### What the task requires
Only one stretch of the data below is wanted: the lines starting at the one with "Given: Click the green" and ending at the one with "Click the 3D", both included, given again exactly.

Items from a dataset:
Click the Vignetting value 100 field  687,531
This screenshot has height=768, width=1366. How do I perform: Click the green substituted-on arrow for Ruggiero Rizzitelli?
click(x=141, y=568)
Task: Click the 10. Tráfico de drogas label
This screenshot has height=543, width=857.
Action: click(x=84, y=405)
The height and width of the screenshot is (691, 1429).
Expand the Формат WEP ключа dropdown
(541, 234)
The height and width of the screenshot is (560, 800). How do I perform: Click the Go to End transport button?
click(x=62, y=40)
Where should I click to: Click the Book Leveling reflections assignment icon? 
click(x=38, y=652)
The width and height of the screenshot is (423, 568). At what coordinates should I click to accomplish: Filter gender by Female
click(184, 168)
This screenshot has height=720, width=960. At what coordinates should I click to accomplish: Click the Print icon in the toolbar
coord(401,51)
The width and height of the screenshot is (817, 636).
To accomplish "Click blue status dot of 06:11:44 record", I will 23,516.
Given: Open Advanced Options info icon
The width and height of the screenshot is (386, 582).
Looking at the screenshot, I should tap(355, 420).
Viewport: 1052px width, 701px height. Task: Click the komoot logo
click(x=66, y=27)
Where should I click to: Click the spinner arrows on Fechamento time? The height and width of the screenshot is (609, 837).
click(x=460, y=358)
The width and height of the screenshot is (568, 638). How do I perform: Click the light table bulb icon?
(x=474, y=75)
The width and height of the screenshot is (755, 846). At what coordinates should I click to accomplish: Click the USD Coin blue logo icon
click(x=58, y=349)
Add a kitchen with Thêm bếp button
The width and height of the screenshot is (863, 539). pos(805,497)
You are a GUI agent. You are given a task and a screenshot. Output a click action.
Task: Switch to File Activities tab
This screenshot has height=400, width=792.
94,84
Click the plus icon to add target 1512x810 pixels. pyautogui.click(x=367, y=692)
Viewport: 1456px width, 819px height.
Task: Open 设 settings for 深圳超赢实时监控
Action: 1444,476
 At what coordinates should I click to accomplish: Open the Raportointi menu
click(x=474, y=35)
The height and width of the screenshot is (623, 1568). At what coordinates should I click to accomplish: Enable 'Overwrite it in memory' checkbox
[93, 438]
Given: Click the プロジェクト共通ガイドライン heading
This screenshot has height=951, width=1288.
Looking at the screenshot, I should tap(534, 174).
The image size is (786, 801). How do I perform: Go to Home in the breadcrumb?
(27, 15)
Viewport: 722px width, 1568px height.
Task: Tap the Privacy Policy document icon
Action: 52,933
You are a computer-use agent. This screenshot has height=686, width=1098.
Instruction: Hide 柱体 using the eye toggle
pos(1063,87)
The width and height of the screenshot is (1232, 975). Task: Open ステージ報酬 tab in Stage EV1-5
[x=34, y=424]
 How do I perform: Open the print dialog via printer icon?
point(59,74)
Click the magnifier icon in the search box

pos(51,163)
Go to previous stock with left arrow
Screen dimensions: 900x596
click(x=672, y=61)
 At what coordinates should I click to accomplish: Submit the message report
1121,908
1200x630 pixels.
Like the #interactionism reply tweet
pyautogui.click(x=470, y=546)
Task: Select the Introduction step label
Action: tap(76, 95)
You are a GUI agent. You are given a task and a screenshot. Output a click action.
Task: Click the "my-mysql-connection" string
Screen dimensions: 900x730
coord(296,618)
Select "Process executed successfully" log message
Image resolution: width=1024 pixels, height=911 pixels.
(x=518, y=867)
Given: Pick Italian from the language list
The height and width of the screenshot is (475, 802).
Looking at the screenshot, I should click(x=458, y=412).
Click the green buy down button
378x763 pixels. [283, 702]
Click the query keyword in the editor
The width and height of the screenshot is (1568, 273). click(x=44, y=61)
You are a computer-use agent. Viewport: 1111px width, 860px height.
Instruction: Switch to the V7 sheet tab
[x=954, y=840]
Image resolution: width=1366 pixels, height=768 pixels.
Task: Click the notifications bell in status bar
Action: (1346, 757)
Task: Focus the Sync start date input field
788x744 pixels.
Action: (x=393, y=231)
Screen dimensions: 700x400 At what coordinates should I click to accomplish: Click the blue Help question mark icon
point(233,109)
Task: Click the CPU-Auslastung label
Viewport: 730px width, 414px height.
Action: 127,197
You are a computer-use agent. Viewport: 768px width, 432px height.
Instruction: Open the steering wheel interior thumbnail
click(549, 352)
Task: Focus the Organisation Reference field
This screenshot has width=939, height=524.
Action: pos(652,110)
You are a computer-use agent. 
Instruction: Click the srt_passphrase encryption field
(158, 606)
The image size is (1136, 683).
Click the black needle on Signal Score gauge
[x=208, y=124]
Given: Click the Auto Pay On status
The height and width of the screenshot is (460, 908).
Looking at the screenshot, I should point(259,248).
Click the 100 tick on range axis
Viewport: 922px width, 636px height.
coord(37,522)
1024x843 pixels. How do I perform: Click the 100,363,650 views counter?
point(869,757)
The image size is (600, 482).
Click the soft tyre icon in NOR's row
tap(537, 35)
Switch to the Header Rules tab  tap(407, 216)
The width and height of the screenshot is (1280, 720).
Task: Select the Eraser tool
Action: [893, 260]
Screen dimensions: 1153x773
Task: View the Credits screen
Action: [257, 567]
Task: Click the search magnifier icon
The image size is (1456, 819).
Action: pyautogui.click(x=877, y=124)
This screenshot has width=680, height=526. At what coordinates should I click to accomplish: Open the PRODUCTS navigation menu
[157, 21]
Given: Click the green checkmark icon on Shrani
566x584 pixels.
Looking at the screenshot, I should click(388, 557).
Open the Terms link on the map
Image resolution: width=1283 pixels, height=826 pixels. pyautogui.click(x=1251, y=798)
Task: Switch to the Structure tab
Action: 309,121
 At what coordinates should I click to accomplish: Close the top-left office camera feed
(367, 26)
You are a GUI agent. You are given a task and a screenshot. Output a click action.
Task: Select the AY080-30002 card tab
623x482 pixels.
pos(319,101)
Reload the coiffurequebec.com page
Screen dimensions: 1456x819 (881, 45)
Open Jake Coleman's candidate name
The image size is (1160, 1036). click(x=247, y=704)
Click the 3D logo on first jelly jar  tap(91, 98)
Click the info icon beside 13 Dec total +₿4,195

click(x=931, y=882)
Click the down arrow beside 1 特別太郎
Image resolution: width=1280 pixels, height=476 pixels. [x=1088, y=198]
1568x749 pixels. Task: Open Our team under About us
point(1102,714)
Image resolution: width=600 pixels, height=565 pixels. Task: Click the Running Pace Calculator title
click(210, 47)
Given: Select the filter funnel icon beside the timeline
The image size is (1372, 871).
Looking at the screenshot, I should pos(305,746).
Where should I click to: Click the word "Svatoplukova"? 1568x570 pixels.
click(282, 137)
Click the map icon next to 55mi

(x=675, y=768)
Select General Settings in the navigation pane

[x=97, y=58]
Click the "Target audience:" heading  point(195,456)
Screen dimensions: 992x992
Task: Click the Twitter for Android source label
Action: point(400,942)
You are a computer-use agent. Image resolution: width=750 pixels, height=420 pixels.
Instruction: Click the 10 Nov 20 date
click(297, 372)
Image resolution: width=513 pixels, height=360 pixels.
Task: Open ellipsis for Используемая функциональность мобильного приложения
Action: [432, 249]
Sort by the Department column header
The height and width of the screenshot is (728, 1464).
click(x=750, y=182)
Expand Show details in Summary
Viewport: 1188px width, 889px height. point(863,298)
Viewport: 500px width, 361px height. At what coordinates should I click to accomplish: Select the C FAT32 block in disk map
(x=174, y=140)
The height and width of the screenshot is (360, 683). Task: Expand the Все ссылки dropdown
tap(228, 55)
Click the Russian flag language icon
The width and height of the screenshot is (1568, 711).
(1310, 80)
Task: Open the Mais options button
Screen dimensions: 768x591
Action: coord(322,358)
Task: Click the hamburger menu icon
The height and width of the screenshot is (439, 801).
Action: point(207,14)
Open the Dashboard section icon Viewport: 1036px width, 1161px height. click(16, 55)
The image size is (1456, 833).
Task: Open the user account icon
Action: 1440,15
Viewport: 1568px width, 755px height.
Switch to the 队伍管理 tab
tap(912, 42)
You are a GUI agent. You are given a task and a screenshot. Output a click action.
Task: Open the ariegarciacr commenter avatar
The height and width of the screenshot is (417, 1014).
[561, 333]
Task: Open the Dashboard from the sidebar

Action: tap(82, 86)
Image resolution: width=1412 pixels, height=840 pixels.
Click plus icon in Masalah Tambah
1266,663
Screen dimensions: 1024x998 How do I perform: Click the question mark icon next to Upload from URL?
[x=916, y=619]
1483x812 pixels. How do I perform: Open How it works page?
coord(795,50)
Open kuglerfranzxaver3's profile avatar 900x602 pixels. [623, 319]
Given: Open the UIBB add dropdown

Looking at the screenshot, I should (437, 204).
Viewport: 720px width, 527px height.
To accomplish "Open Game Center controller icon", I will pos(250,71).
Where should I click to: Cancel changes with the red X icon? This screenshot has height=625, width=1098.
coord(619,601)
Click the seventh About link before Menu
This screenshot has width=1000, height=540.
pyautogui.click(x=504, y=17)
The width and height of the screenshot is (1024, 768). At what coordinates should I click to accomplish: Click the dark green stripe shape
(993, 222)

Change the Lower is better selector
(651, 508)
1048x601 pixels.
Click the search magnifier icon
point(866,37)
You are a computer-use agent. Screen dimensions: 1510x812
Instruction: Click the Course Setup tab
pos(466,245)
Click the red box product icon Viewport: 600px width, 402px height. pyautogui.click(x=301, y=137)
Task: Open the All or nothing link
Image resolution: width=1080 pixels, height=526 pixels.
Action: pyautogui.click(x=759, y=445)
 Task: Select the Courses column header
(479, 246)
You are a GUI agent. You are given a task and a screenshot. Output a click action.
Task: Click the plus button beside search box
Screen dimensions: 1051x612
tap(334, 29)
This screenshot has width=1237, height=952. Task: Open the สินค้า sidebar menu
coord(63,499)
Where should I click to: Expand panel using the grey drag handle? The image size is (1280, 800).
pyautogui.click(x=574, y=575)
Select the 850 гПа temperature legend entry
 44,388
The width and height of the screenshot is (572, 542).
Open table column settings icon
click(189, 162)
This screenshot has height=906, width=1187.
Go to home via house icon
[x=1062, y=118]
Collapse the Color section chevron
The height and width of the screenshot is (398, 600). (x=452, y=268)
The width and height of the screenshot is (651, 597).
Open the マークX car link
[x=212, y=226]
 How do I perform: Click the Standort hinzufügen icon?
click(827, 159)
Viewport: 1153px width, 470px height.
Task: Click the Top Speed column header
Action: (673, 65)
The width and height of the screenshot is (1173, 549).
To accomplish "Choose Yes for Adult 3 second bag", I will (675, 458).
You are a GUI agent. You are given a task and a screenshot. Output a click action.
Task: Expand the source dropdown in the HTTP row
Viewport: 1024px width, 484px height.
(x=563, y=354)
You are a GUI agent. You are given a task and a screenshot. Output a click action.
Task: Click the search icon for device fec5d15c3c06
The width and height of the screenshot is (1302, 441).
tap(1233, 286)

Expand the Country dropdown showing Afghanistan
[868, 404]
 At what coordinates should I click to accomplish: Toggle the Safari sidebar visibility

### Written answer
Given: Click the green checkmark icon on Shrani
566x584 pixels.
Looking at the screenshot, I should click(388, 557).
Open the Terms link on the map
Image resolution: width=1283 pixels, height=826 pixels. pyautogui.click(x=1251, y=798)
Task: Switch to the Structure tab
Action: 309,121
 At what coordinates should I click to accomplish: Close the top-left office camera feed
(367, 26)
You are a GUI agent. You are given a task and a screenshot. Output a click action.
Task: Select the AY080-30002 card tab
623x482 pixels.
pos(319,101)
Reload the coiffurequebec.com page
Screen dimensions: 1456x819 (881, 45)
Open Jake Coleman's candidate name
The image size is (1160, 1036). click(x=247, y=704)
Click the 3D logo on first jelly jar  tap(91, 98)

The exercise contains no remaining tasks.